Channel = event type (e.g. edge.node.registered). Subscribe using SUBSCRIBE for exact channels or PSUBSCRIBE for wildcard patterns:

SUBSCRIBE edge.node.registered       ← exact channel
PSUBSCRIBE edge.node.*               ← all node events
PSUBSCRIBE edge.*                    ← everything

No persistence or replay — messages are delivered to currently connected subscribers only. If no subscriber is connected when Core publishes, the message is gone. Pick Redis only when consumers are always-on and loss is acceptable.

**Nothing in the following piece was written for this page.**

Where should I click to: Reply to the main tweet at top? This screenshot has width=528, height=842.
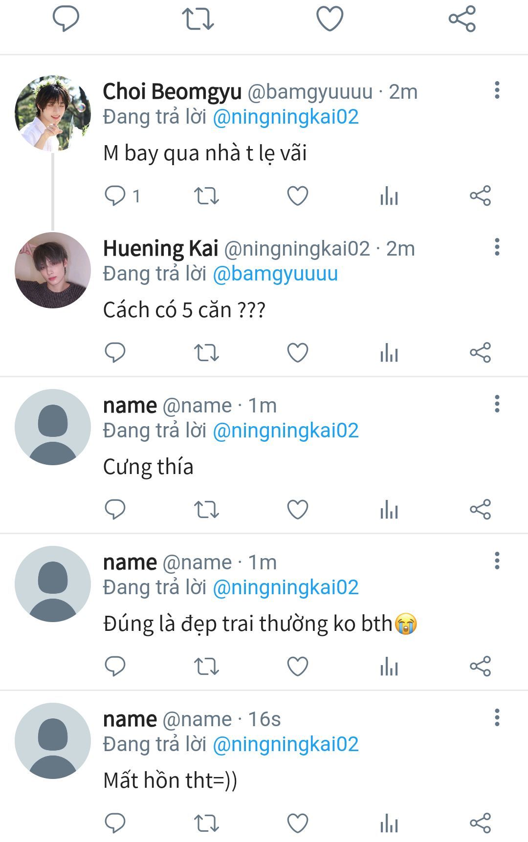pyautogui.click(x=66, y=19)
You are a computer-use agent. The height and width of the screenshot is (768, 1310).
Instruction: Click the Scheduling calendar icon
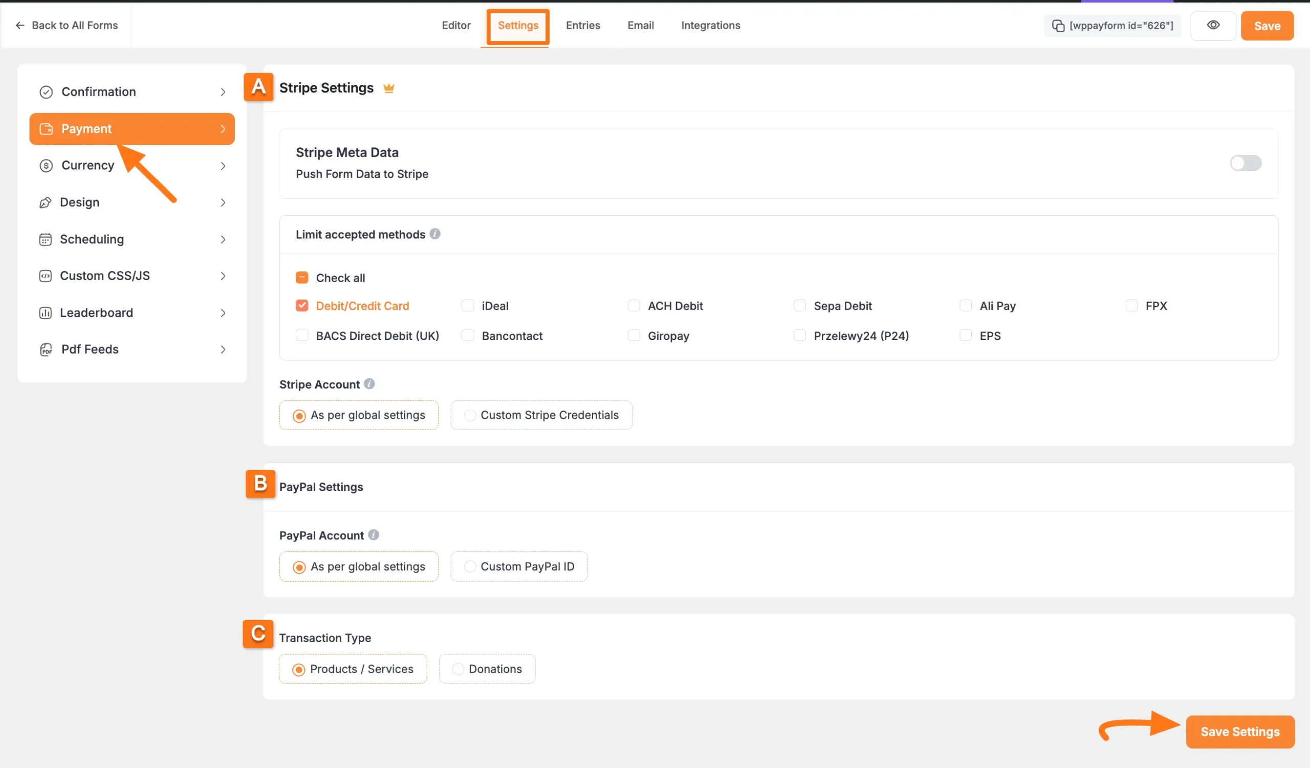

Server version floor: Redis 2.0+ (Aug 2010, when Pub/Sub was introduced) and any wire-compatible server (Valkey, KeyDB, Dragonfly). The adapter uses only PING and PUBLISH over RESP2 — no version-gated commands. ACL-style URL usernames (redis://user:pass@host) and native TLS require Redis 6.0+ (Apr 2020); password-only URLs work against any version.

MQTT

Topic = event type with . rewritten to / so MQTT segment wildcards (+, #) work as expected:

Event type MQTT topic
edge.node.registered edge/node/registered
edge.node.status_changed edge/node/status_changed
edge.command_execution.completed edge/command_execution/completed
... ...

Subscription examples:

edge/node/+                ← all node events
edge/node/status_changed   ← only status transitions
edge/command_execution/#   ← all command execution events
edge/#                     ← everything

Default publish QoS is 1 (at-least-once with broker ACK). Configurable globally via EVENT_BROKER_MQTT_QOS=0|1|2 — there is no per-event QoS. Consumers should dedup on envelope id regardless (multi-admin setups produce duplicate node.status_changed events from independent health checkers).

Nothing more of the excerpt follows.